Então, o que aconteceu? No próprio ato de estarem em silêncio juntos, de acalmarem as ondas, as vibrações da mente, os músicos emergiram unidos, harmonizados consigo mesmos e uns com os outros (e também com o público). Então, quando levantaram seus instrumentos para produzir mais ondas, havia apenas um resultado possível: harmonia coletiva. Como meu amigo declarou: ‘sublime’.

Hoje, mais de 25 anos depois, ainda há alguns céticos que sentem-se ameaçados pela ideia da meditação e pelo estudo da mente, mas eles estão diminuindo em número à medida que vemos os resultados. Por um lado, por exemplo, a meditação é uma poderosa ferramenta de gerenciamento do estresse e das emoções e, por outro lado, faz parte de um conjunto de técnicas mentais de alto desempenho que apoiam a excelência em uma ampla variedade de iniciativas.
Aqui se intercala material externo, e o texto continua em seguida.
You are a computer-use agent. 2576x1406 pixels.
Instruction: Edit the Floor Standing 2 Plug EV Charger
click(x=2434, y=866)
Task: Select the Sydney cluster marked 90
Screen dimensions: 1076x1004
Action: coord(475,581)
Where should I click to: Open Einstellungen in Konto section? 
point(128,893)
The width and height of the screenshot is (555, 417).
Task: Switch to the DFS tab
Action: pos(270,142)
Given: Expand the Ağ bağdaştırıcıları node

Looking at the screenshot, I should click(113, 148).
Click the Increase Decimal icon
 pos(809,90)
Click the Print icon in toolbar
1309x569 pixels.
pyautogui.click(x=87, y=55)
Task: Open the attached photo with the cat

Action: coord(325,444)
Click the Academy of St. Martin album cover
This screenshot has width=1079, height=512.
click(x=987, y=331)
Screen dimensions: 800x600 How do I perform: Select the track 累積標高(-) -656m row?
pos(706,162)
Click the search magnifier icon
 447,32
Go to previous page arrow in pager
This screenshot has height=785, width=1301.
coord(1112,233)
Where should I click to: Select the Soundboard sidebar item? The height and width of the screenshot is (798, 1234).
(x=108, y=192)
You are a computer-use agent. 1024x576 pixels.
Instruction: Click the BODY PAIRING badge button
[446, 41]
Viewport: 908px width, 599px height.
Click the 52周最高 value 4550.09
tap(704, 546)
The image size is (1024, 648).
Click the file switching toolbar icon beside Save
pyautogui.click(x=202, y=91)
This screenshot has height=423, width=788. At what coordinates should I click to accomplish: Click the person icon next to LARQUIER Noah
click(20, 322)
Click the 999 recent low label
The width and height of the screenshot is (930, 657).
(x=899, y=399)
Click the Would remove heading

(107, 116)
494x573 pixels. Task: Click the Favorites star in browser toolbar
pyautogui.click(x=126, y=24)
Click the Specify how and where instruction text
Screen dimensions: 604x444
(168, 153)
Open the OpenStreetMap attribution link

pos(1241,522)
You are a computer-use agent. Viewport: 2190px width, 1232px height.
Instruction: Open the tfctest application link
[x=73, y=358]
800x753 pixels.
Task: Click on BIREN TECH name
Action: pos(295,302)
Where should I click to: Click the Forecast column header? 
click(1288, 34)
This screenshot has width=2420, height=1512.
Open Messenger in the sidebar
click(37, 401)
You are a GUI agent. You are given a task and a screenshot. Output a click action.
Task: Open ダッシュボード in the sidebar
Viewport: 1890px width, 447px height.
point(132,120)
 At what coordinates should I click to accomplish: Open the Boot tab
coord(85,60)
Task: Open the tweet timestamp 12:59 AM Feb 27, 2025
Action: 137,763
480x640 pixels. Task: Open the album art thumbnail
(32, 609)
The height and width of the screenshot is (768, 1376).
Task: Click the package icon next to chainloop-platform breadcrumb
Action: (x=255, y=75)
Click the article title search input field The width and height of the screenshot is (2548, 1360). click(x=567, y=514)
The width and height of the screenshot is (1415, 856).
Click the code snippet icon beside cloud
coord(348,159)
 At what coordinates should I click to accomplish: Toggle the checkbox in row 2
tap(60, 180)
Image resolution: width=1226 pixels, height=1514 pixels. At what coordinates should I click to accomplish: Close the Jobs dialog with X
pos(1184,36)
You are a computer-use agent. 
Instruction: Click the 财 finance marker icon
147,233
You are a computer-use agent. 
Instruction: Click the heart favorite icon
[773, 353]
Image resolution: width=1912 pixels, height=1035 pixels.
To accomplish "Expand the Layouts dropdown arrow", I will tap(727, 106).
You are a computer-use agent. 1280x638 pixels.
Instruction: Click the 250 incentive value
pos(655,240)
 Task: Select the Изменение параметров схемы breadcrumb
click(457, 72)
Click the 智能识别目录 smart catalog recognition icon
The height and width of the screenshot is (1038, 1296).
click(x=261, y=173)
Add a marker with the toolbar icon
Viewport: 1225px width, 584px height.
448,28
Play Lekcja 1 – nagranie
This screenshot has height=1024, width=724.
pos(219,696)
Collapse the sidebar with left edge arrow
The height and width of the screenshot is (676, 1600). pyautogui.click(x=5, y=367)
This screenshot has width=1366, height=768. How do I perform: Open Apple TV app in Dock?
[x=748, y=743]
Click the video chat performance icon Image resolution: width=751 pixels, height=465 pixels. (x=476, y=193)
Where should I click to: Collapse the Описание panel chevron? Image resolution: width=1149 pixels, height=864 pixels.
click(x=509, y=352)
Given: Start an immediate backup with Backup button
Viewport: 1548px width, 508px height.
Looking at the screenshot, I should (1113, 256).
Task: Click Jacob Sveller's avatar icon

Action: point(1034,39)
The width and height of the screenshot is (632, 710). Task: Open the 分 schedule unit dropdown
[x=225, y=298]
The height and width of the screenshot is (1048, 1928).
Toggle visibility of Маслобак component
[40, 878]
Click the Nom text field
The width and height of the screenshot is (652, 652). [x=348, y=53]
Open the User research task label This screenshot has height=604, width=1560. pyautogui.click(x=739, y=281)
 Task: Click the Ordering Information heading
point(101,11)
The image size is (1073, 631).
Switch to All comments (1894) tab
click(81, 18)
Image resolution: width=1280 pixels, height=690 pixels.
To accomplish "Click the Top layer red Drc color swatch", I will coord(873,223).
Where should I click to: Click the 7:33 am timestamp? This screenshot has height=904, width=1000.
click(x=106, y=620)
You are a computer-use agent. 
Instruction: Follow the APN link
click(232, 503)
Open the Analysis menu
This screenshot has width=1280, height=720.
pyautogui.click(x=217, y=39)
Quando comecei a estudar a mente e a ciência do cérebro, há quase 30 anos atrás, era mais ou menos a mesma época em que os treinadores de atletas de elite começaram a entender que a mente é a fonte original de todos os resultados. Aprendemos então que os resultados são determinados pelas palavras que falamos a nós mesmos, juntamente com o tom, o volume, a intensidade e a emoção que usamos e as imagens que criamos: se elas são estáticas, estamos fora da cena ou nela, estão se movendo, são em preto e branco ou coloridas, existe uma trilha sonora, são pequenas ou grandes, estão longe ou perto, etc., etc.

O que fazemos com a nossa mente, com os nossos pensamentos, cria a experiência que sentimos e isto influencia absolutamente a forma como agimos, as decisões que tomamos e como nos movemos no mundo e, portanto, os resultados que experimentamos. A ciência do sucesso começa e termina na compreensão da ciência da mente. Infelizmente, com todos os estudos que existem para provar o poder desta ciência, ela ainda não se ensina nas escolas. No entanto, está disponível e está finalmente disponível no mundo da música clássica.

Na FW acompanhamos os nossos artistas no aprendizado e na prática da arte de ‘ser’ o instrumento, enquanto entendem a aplicação do sistema e da ciência para alcançar o verdadeiro sucesso.